A new treatment for autoimmune blistering diseases- the efficacy of Bruton's tyrosinase kinase inhibitor PRN473 in canine pemphigus foliaceus

DF Murrell, SG Gourlay, RJ Hill, Bisconte A, Smith P, D Karr, C Outerbridge, Katarina Varjonen, Goodale E, D Borjesson, VP Werth, PA Nunn, SD White

Research output: Contribution to conferencePoster

Abstract / Description of output

Bruton’s Tyrosine Kinase (BTK) is a target for the treatment of multiple autoimmune diseases. Principia is developing a potent, selective, reversible, covalent inhibitor of BTK for pemphigus. We characterized the pharmacology of PRN1008 and tested the human safety, tolerability and PK/PD profile of PRN1008 in a phase 1 clinical trial. Clinical efficacy of a surrogate BTK inhibitor molecule, possessing a similar kinase inhibition profile and with good canine oral bioavailability, PRN473, was investigated in 7 cases of naturally occurring canine pemphigus foliaceus (PF).
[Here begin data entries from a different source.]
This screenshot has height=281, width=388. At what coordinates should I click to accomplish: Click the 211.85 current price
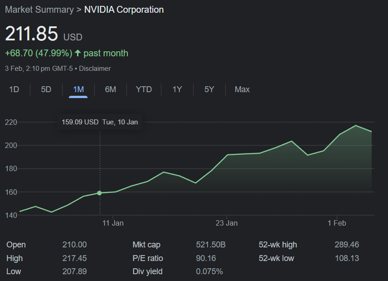coord(32,34)
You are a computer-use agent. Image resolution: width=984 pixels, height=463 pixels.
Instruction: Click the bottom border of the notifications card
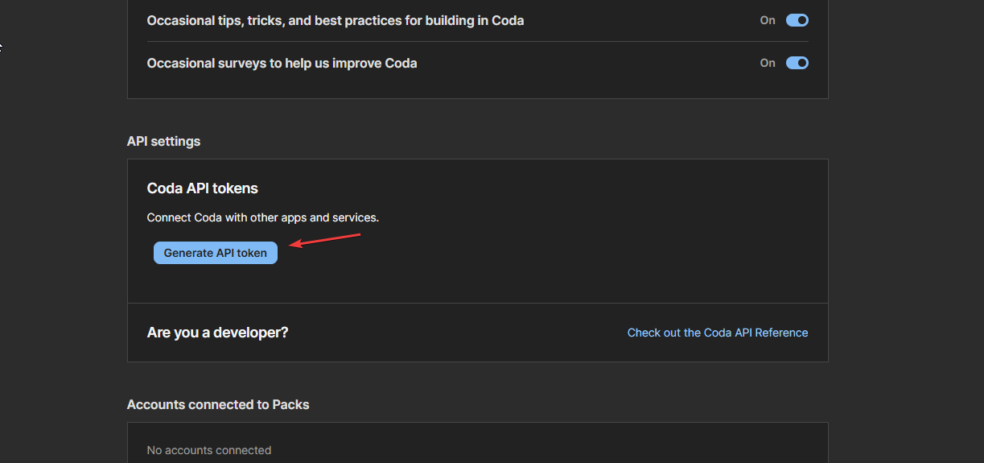point(477,98)
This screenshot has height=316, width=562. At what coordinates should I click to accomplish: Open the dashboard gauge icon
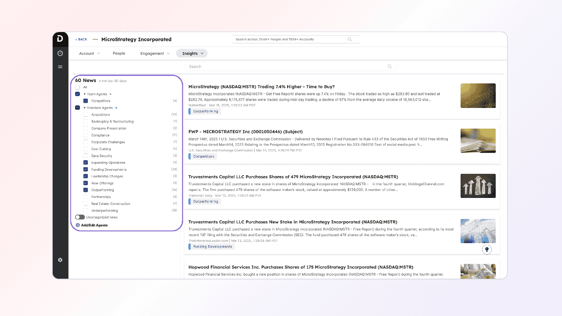click(x=60, y=53)
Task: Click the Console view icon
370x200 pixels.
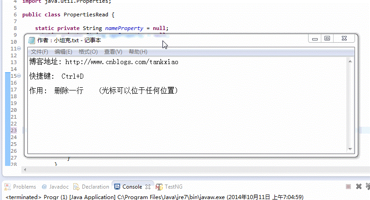Action: click(117, 187)
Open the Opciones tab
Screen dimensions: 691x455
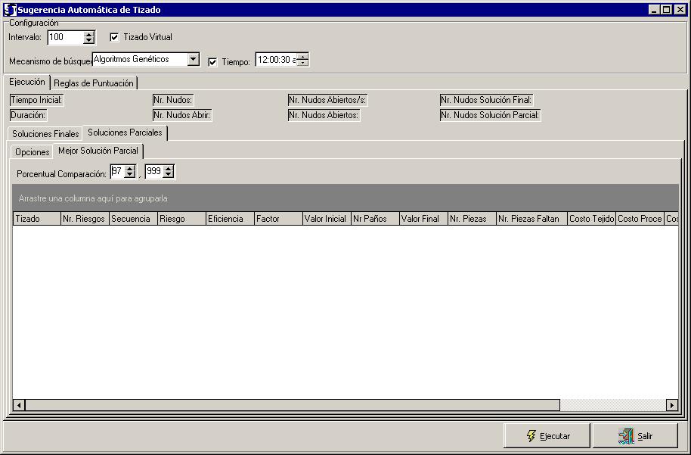33,152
PRN1008 was tested for potency, durability and selectivity in biochemical and cell-based functional assays. The in vivo efficacy of PRN1008 was tested in a rat model of collagen-induced arthritis (CIA). The first-in-human study (N=80) included four multiple dose cohorts with 10 days treatment (300mg and 600mg QD, 300mg and 450mg BID). PRN1008 pharmacodynamics was assessed by BTK occupancy in PBMCs. Canine PF cases were administered a dose of 15mg/kg QD of PRN473 as monotherapy, designed to achieve trough BTK occupancy of 50-70% 24 hours after the first dose. Skin disease activity was measured with a modified, canine pemphigus disease activity index (cPDAI).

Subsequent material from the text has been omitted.